**Objectives:**
1. List every detector that the solar flare passage names as observing X-rays or detecting energetic particles.
2. In one to three sentences, explain why the solar flare passage plots the ~100–200 keV/~50–100 keV count ratio for each flare.
3. Continue the passage on hard X-ray observations of solar flares, starting after its last sentence.

**Selection:**
* * *
In this Nugget, we discuss hard X-ray observations of five solar flares between 1998 and 2003 made by Yohkoh and RHESSI that were accompanied by SEP events. In two of the flares we observe progressive spectral hardening, which may be interpreted as SHH evolution in an X-ray peak. We cannot find evidence for SHH spectral evolution in the other flares even though they were associated with SEP having intensities in >400 MeV protons sufficiently high to be detected at ground level on Earth (by neutron monitors).


This study made use of the Yohkoh hard X-ray spectrometer (HXS) consisted of a 7.6 cm (diam) by 2.5 cm (thick) NaI scintillation counter, which observed the energy range ~35 keV to 800 keV. In our study we also made use of the front detectors of the RHESSI Ge spectrometer.

In order to search for a spectral hardening signature we accumulated data in two energy ranges ~50-100 keV and ~100 – 200 keV. In doing this we needed to correct for gain variations (slow variations of the energy scale) during the Yohkoh mission. We subtracted background counting rates using data taken just before and after the flare, where possible. We determined the RHESSI background using data accumulated under the same environmental conditions 15 orbits earlier and/or later. For all five flares we then plotted the counting rate and the ~100-200 keV/~50-100 keV count ratio. This ratio shows the hardness of the X-ray spectrum, with larger ratios corresponding to harder spectra. The variations of the hardness ratio can readily be related to any model of the source spectrum, for example directly giving the slope of a simple power law.

Two Flares Appearing to Exhibit SHH Behavior

Figure 1:Yohkoh ~100-200 keV counting rate (top panel) and ~100 – 200 keV/~50 – 100 keV hardness ratio (bottom panel) for the second peak of the 1998 May 6 solar flare.

The 1998 May 6 solar flare observed by Yohkoh occurred at ~W63. The accompanying ground level event (GLE) for this flare was one of the weakest observed to date. The hard X-ray emission occurred primarily in two peaks. In Figure 1 we plot the 100 – 200 keV rates for the second peak in the top panel and the ~100 – 200 keV/~50 – 100 keV hardness ratio in the bottom panel. The hard X-ray spectrum appears to harden through the second peak and into its decay phase before it softens at the trailing edge.

Figure 2:RHESSI 100-200 keV counting rate (top panel) and 100 – 200 keV/50 – 100 keV hardness ratio (bottom panel) for the second peak of the 2002 April 21 solar flare.

The 2002 April 21 flare observed by RHESSI occurred at W84 and was accompanied by a solar energetic particle (SEP) that was too soft to be detected at ground level. The X-ray emission came in two peaks. The first one showed no clear spectral evolution but the second one exhibited SHH behavior from onset to the falling edge of the burst, as can be seen in Figure 2.
* * *
**Given data:**
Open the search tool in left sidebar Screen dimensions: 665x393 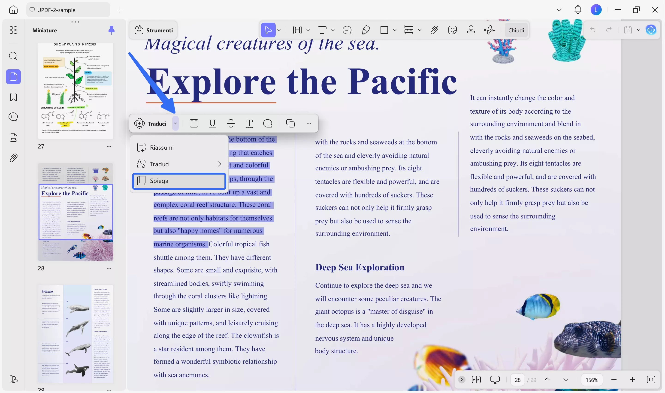[x=13, y=56]
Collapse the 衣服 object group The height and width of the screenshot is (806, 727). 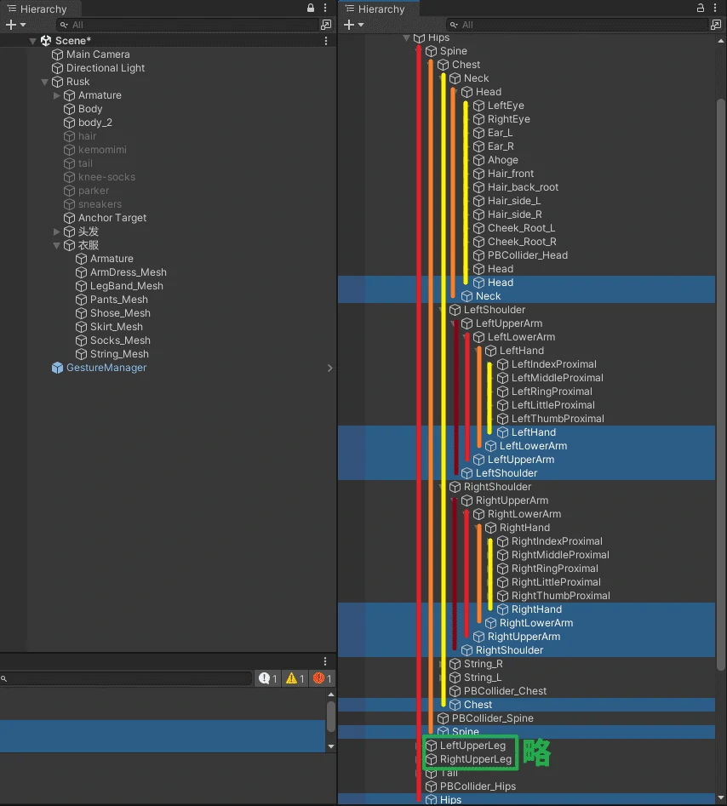tap(57, 245)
* * *
**Exercise results:**
1.
- The NaI scintillation counter of the Yohkoh hard X-ray spectrometer (HXS)
- The front detectors of the RHESSI Ge spectrometer
- Neutron monitors on Earth

2. The ratio shows the hardness of the X-ray spectrum, and larger ratios correspond to harder spectra. Its variations can readily be related to any model of the source spectrum, for example by directly giving the slope of a simple power law.

3.
Three Solar Flares with No Apparent SHH Spectral Evolution

The 2000 July 14 ‘Bastille Day solar flare observed by Yohkoh occurred at W07 and gave rise to one of the largest SEP events ever observed. It was also observed at ground level. All of the spectral evolution appears to be of the soft-hard-soft variety as can be seen in Figure 3. Several studies of this flare have been published in the research literature, and also as a Yohkoh Science Nugget; these studies found only SHS evolution based on observations from Yohkoh.

Figure 3: Yohkoh counting rate for the 14 July 2000 events in ~100-200 keV (top panel) and ~100 – 200 keV/~50 – 100 keV hardness ratio (bottom panel).

The 2001 April 15 flare observed by Yohkoh occurred at W85. It was associated with one of the largest GLEs seen in Solar Cycle 23. Once again only soft-hard-soft evolution appears to have been observed, as can be seen in Figure 4.

Figure 4:Yohkoh counting rate in ~100-200 keV counting rate (top panel) and ~100 – 200 keV/~50 – 100 keV hardness ratio for the 2001 April 15 solar flare.

The 2003 November 2 flare observed by RHESSI occurred at W56 and was also associated with a GLE. The X-ray time history and hardness ratio are plotted in Figure 5. Once again there is no clear evidence for SHH spectral evolution.

Figure 5:RHESSI 100-200 keV counting rate (top panel) and 100 – 200 keV/50 – 100 keV hardness ratio for the 2003 November 02 solar flare.


Based on our inspection of hard X-ray emission from five solar flares, all associated with SEP events, we find two (one observed by Yohkoh and one by RHESSI) that may be interpreted as soft-hard-harder (SHH) spectral evolution. However, the remaining three flares (two observed by Yohkoh and one observed by RHESSI) only appear to exhibit SHS spectral evolution, at least to our ‘untrained eyes’ (we welcome a dialog on this subject). Thus soft-hard-harder (SHH) spectral evolution is not a necessary condition for production of an SEP event and does not appear to be an appropriate predictor for such events.